良いめまい、悪いめまい

「めまい」は、患者さんの訴える症状の中でも多いものの一つです。

しかし、ほとんどは自然に治る良いめまいです。

ただし、すぐに治療が必要な悪いめまいも隠れています。

 

めまいの原因には、「末梢性めまい」と「中枢性めまい」があります。

 

耳の中の平衡感覚のセンサーである前庭がおかしくなるにが、「末梢性めまい」

脳の血管がつまって平衡感覚の制御ができなくなる、「中枢性めまい」

です。

 

末梢性めまいは、一般に良いめまいですが、

中枢性めまいは悪いめまいですから、すぐに治療が必要です。

めまいの大半が「末梢性めまい」で、なかでも「良性発作性頭位めまい症」が多く、

めまい患者全体の20-50%といわれます。

「良性発作性頭位めまい症」は、頭位、つまり、頭の向きを一定方向に向けたときに症状が強くなります。
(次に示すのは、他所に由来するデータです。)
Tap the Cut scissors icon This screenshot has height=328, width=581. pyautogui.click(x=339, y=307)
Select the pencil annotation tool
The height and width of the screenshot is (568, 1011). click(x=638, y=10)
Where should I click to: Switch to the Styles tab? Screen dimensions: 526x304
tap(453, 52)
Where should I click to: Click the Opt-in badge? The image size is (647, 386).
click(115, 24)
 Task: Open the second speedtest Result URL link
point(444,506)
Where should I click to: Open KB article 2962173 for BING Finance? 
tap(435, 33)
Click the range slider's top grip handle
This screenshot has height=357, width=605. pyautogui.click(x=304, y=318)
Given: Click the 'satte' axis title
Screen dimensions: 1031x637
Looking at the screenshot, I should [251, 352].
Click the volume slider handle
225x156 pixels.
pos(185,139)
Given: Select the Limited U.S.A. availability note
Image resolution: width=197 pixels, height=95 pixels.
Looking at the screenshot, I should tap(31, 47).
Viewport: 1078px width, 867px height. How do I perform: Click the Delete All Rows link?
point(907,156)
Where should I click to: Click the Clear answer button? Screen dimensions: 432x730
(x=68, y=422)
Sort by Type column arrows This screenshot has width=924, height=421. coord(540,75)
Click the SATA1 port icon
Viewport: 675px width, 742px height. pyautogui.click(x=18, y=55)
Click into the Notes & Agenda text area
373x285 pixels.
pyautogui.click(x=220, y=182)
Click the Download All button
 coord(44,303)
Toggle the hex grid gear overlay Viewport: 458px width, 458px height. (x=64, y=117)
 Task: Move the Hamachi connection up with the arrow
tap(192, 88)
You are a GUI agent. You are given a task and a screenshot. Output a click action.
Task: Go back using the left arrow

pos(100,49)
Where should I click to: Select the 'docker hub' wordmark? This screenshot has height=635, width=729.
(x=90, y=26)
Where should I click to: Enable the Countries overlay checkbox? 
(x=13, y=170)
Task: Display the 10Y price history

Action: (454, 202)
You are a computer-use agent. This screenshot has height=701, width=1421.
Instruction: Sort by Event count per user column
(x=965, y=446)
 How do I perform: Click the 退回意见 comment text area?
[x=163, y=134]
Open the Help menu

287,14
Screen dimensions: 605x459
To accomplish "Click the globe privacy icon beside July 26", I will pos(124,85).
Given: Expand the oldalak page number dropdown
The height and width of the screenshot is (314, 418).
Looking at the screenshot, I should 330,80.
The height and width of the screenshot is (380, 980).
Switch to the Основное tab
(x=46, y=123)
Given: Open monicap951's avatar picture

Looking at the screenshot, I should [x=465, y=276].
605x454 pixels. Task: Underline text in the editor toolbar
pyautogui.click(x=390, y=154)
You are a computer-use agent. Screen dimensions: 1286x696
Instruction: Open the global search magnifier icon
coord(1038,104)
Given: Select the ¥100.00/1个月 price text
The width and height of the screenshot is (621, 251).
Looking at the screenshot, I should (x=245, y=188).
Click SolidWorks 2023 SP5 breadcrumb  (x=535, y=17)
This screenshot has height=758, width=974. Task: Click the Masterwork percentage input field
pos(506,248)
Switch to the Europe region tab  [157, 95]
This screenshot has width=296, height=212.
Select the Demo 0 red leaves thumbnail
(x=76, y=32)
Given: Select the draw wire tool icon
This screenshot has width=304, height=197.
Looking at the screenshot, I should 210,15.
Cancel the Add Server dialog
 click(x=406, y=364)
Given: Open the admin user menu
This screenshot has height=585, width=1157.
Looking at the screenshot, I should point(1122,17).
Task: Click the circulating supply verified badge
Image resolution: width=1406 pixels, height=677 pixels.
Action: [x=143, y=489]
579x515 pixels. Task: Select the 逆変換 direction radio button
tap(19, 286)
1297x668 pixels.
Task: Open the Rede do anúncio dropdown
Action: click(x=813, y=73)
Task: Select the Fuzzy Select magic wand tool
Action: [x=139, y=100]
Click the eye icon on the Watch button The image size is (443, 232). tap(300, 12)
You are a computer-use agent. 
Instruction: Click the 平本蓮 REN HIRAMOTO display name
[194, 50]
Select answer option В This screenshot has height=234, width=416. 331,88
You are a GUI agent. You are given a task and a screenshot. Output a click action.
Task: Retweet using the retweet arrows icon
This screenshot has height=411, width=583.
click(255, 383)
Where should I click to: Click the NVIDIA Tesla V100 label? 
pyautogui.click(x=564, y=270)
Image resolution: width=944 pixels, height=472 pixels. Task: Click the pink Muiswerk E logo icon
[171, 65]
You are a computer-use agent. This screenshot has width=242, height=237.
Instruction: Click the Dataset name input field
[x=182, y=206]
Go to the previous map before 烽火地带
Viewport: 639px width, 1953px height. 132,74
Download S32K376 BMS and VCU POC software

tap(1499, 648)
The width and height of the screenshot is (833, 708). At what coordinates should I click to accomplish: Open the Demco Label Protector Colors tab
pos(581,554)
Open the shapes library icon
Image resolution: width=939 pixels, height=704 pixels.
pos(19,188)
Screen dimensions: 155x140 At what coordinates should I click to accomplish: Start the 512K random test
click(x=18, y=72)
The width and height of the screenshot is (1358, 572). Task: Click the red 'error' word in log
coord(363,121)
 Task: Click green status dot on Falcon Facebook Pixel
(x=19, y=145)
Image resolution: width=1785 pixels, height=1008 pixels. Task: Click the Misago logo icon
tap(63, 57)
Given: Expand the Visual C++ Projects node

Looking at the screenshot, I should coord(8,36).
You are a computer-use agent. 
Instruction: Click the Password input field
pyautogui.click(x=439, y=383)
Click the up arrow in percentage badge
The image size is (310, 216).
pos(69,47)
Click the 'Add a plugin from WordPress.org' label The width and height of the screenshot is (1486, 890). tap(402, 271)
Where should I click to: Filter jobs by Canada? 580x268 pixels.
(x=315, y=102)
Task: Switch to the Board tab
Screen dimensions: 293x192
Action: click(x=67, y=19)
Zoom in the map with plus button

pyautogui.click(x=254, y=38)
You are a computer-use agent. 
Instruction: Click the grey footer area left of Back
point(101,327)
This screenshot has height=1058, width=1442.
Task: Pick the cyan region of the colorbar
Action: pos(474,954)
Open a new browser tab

朝起きた時や、寝返りをうったりすると、めまいが激しくなるのが特徴です。

良性と名がつくように、安静にしておけば、短期間で自然に治る病気です。

 

心配なのは、「中枢性めまい」です。

中枢性めまいは、めまい患者のわずかに1-3%ですが、

脳梗塞や脳出血が原因となることがあり、治療は緊急を要します。

 

中枢性めまいは、平衡感覚の神経の通り道である脳幹、

平衡感覚の司令塔である小脳の障害で起きることが多いです。

 

手足や顔面のまひ、

言葉がしゃべりにくい、

ものが二重に見える、

立ち上がったり歩くことができない、

などのめまい以外の症状を伴うことが多いのが、末梢性めまいとの違いです。

 

中枢性めまいは、CTやMRIなどの検査を行い、すぐに治療が必要な場合があるので、

放ってはおけない危険なめまいです。